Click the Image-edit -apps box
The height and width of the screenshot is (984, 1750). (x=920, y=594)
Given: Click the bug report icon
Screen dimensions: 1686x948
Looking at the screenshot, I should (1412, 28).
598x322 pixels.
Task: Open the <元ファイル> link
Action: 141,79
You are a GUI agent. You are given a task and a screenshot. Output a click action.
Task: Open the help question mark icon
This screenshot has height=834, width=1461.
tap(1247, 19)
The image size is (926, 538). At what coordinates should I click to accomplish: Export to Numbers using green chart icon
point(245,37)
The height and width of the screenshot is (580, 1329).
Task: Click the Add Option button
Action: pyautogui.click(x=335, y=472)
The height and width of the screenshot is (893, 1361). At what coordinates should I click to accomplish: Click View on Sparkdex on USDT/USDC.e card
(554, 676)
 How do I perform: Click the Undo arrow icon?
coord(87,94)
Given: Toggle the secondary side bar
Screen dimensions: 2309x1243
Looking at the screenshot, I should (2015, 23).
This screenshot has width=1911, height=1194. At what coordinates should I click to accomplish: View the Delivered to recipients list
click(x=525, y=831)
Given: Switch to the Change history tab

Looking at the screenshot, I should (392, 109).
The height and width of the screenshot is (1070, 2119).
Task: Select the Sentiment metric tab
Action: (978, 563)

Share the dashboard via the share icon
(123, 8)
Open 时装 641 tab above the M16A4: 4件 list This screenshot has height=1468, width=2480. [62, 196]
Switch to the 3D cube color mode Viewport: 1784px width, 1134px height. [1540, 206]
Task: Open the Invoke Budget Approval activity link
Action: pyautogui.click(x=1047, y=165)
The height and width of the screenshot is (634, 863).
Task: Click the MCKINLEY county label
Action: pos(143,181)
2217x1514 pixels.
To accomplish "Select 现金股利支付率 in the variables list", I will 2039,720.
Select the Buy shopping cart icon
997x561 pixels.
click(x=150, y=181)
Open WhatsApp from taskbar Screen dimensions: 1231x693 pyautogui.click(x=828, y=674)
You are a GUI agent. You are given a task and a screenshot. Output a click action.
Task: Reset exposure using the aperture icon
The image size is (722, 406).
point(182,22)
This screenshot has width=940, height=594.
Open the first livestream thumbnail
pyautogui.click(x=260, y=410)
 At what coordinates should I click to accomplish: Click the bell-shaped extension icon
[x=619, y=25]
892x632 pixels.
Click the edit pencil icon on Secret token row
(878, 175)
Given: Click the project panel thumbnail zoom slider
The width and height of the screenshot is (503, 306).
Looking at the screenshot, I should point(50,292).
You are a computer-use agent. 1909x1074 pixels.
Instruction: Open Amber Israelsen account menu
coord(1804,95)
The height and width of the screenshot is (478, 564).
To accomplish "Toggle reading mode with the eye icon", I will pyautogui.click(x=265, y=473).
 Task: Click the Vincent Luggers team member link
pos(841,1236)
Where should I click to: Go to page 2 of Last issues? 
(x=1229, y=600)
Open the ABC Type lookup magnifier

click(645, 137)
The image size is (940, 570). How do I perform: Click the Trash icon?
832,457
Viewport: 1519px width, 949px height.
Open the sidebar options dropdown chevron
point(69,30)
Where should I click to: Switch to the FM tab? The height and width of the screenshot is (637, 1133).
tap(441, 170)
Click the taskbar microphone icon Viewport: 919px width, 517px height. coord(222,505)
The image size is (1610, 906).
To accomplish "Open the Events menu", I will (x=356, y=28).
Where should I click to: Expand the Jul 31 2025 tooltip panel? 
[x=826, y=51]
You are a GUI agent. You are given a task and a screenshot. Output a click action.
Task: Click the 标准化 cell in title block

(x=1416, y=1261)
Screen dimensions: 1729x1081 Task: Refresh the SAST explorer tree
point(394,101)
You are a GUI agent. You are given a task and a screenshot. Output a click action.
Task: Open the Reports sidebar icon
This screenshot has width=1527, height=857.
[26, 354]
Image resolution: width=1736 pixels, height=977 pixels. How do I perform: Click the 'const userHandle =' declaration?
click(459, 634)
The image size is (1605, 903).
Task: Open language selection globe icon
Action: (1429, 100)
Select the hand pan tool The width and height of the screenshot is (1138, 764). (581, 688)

◇ ◇ ◇

## REQUIRED WORK
Could you copy every line from the records that has "taskbar" in it?

## WRITTEN ANSWER
Open WhatsApp from taskbar Screen dimensions: 1231x693 pyautogui.click(x=828, y=674)
Click the taskbar microphone icon Viewport: 919px width, 517px height. coord(222,505)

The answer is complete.